WHAT THIS TASK INVOLVES: Could you copy out all of the entries exactly?
---------- MATERIAL PROVIDED ----------
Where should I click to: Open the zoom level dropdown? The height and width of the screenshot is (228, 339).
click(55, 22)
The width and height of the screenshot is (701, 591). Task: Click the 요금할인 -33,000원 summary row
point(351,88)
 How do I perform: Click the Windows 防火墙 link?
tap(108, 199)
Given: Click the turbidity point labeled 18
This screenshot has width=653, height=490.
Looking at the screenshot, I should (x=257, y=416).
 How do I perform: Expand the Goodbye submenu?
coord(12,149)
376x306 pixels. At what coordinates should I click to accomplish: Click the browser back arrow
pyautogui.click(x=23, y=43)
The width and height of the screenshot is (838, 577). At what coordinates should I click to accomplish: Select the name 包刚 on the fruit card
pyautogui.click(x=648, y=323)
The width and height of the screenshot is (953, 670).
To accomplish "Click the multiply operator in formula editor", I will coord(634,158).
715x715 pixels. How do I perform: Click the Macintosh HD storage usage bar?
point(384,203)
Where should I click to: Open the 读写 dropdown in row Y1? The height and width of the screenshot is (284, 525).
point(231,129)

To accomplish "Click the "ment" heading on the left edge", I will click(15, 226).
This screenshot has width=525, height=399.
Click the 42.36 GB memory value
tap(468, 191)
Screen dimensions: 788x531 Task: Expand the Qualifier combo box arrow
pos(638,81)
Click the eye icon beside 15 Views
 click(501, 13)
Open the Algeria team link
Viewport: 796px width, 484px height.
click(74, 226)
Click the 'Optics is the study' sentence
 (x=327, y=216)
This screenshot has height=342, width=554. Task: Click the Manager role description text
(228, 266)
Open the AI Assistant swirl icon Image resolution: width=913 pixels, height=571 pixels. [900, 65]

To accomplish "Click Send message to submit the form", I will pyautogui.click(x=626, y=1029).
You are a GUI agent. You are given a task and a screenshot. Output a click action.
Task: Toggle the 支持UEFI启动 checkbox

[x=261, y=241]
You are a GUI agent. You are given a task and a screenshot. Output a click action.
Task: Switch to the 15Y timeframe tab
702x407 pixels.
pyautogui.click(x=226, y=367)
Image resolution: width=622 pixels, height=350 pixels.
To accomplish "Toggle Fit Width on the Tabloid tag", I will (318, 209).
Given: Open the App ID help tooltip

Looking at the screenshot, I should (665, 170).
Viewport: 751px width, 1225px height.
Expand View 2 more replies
----------
YOUR RESPONSE:
Where should I click to: Open the zoom level dropdown? The height and width of the screenshot is (228, 339).
click(55, 22)
The width and height of the screenshot is (701, 591). Task: Click the 요금할인 -33,000원 summary row
point(351,88)
 How do I perform: Click the Windows 防火墙 link?
tap(108, 199)
Given: Click the turbidity point labeled 18
This screenshot has width=653, height=490.
Looking at the screenshot, I should (x=257, y=416).
 How do I perform: Expand the Goodbye submenu?
coord(12,149)
376x306 pixels. At what coordinates should I click to accomplish: Click the browser back arrow
pyautogui.click(x=23, y=43)
The width and height of the screenshot is (838, 577). At what coordinates should I click to accomplish: Select the name 包刚 on the fruit card
pyautogui.click(x=648, y=323)
The width and height of the screenshot is (953, 670).
To accomplish "Click the multiply operator in formula editor", I will coord(634,158).
715x715 pixels. How do I perform: Click the Macintosh HD storage usage bar?
point(384,203)
Where should I click to: Open the 读写 dropdown in row Y1? The height and width of the screenshot is (284, 525).
point(231,129)

To accomplish "Click the "ment" heading on the left edge", I will click(15, 226).
This screenshot has width=525, height=399.
Click the 42.36 GB memory value
tap(468, 191)
Screen dimensions: 788x531 Task: Expand the Qualifier combo box arrow
pos(638,81)
Click the eye icon beside 15 Views
 click(501, 13)
Open the Algeria team link
Viewport: 796px width, 484px height.
click(74, 226)
Click the 'Optics is the study' sentence
 (x=327, y=216)
This screenshot has height=342, width=554. Task: Click the Manager role description text
(228, 266)
Open the AI Assistant swirl icon Image resolution: width=913 pixels, height=571 pixels. [900, 65]

To accomplish "Click Send message to submit the form", I will pyautogui.click(x=626, y=1029).
You are a GUI agent. You are given a task and a screenshot. Output a click action.
Task: Toggle the 支持UEFI启动 checkbox

[x=261, y=241]
You are a GUI agent. You are given a task and a screenshot. Output a click action.
Task: Switch to the 15Y timeframe tab
702x407 pixels.
pyautogui.click(x=226, y=367)
Image resolution: width=622 pixels, height=350 pixels.
To accomplish "Toggle Fit Width on the Tabloid tag", I will (318, 209).
Given: Open the App ID help tooltip

Looking at the screenshot, I should (665, 170).
Viewport: 751px width, 1225px height.
Expand View 2 more replies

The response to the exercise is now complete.